START DATA TO PROCESS
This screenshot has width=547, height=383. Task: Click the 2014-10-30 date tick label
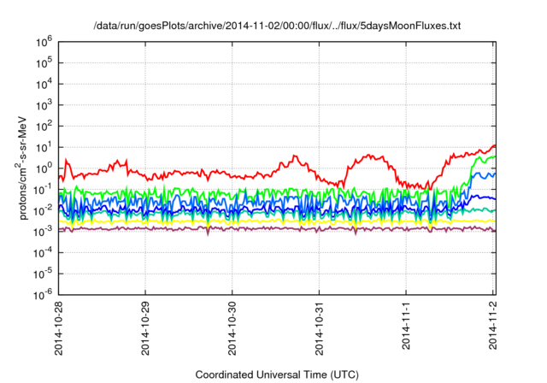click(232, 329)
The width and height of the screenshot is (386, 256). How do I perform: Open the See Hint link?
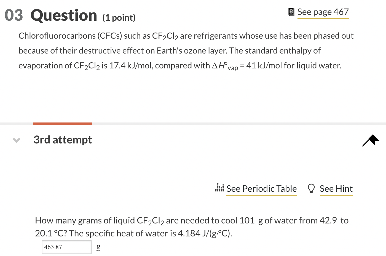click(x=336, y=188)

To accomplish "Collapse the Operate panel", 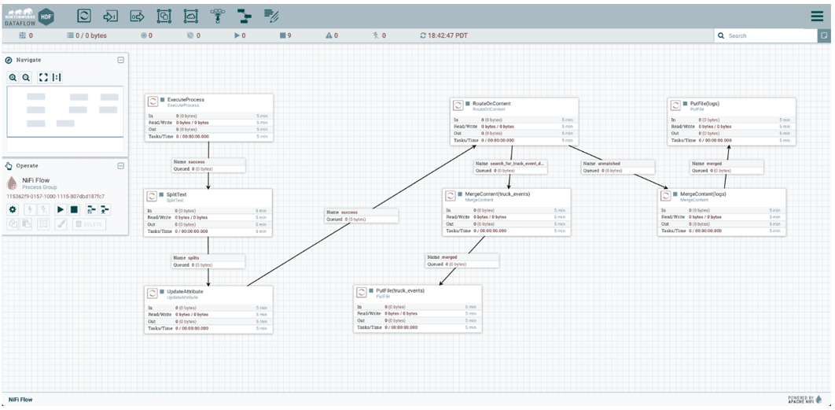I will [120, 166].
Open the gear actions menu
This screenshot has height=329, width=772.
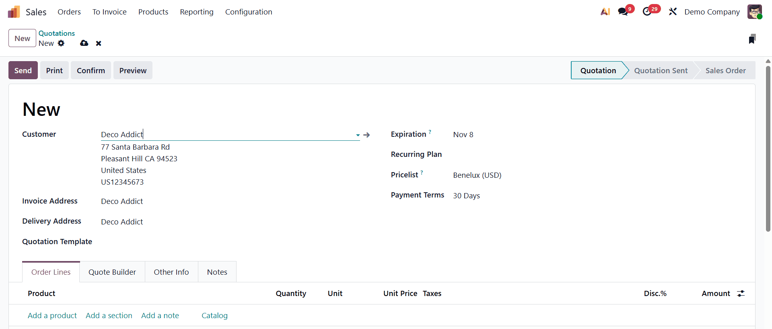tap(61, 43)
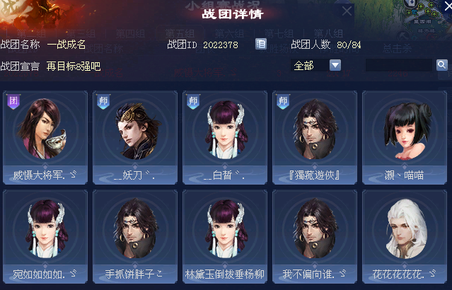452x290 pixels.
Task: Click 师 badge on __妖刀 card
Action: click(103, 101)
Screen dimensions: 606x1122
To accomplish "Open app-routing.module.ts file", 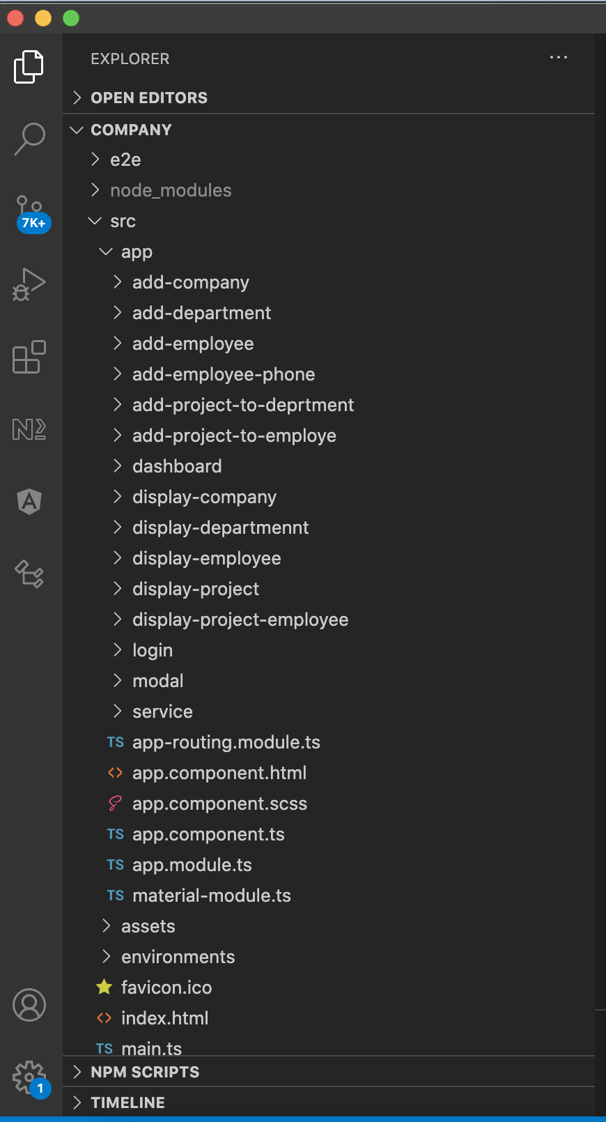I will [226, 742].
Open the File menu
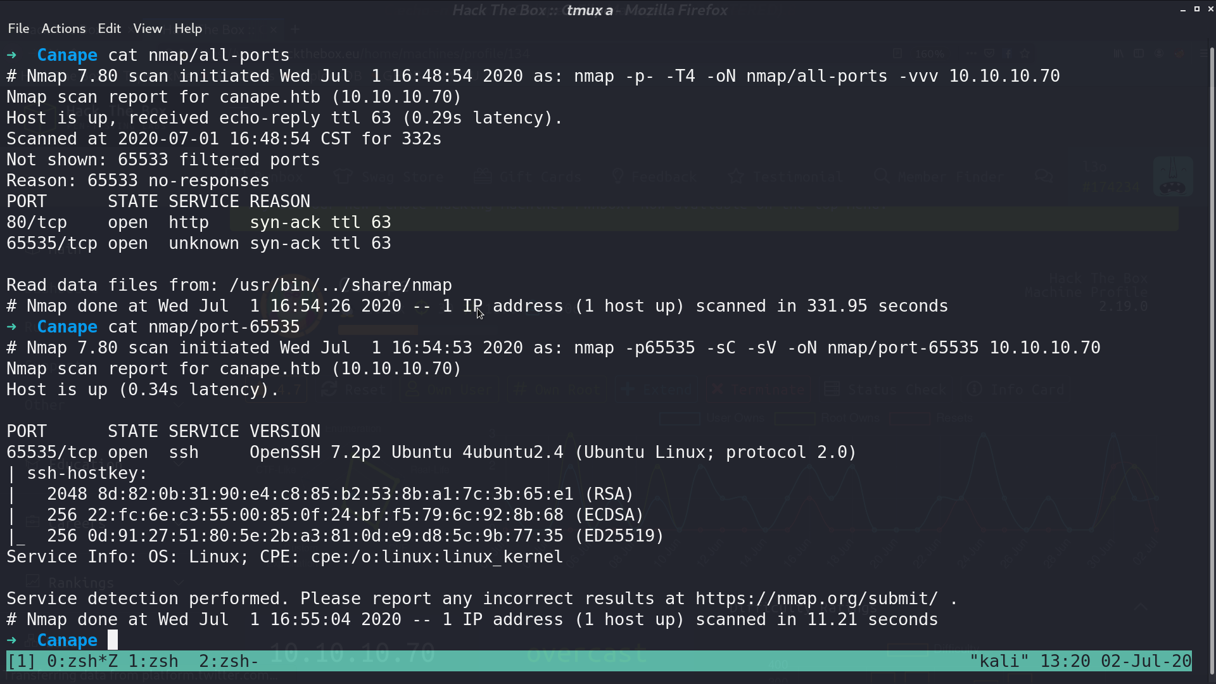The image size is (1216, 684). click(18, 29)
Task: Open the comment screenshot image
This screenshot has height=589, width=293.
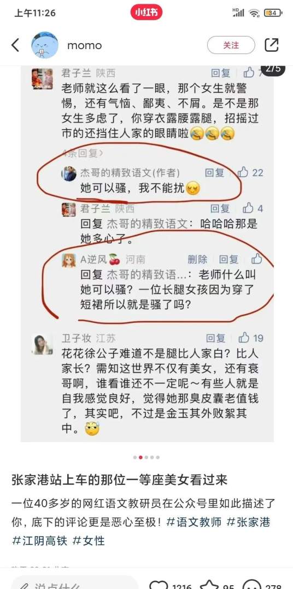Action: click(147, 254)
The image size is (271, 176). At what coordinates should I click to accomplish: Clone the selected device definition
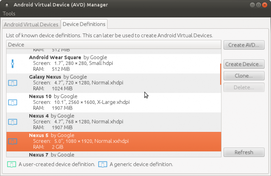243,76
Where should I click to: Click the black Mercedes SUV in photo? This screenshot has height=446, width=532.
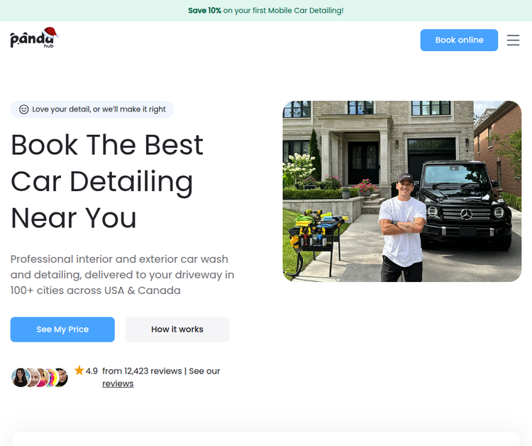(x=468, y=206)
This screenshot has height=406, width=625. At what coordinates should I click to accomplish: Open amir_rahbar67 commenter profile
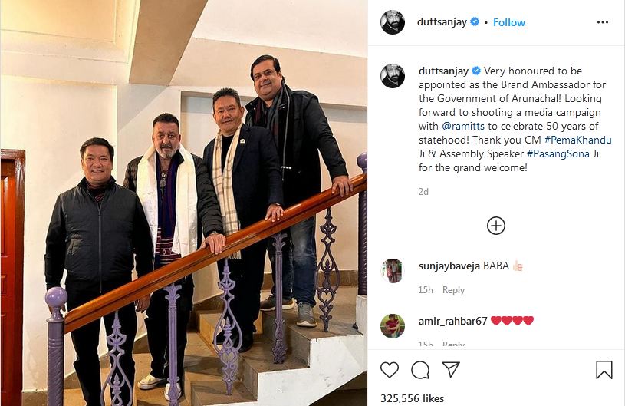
END DATA TO PROCESS
**WHAT IS BEING ASKED**: Reproduce, word for word, every line from the one that contains "Open the File menu" to the end of the data, including both ends; omit all pictures.

**RESPONSE TO THE TASK**:
Open the File menu
The image size is (1216, 684). click(18, 29)
Task: Open the comment screenshot image
This screenshot has height=589, width=293.
Action: click(147, 254)
The image size is (271, 176). At what coordinates should I click to accomplish: Clone the selected device definition
243,76
Where should I click to: Click the black Mercedes SUV in photo? This screenshot has height=446, width=532.
(x=468, y=206)
This screenshot has height=406, width=625. At what coordinates should I click to accomplish: Open amir_rahbar67 commenter profile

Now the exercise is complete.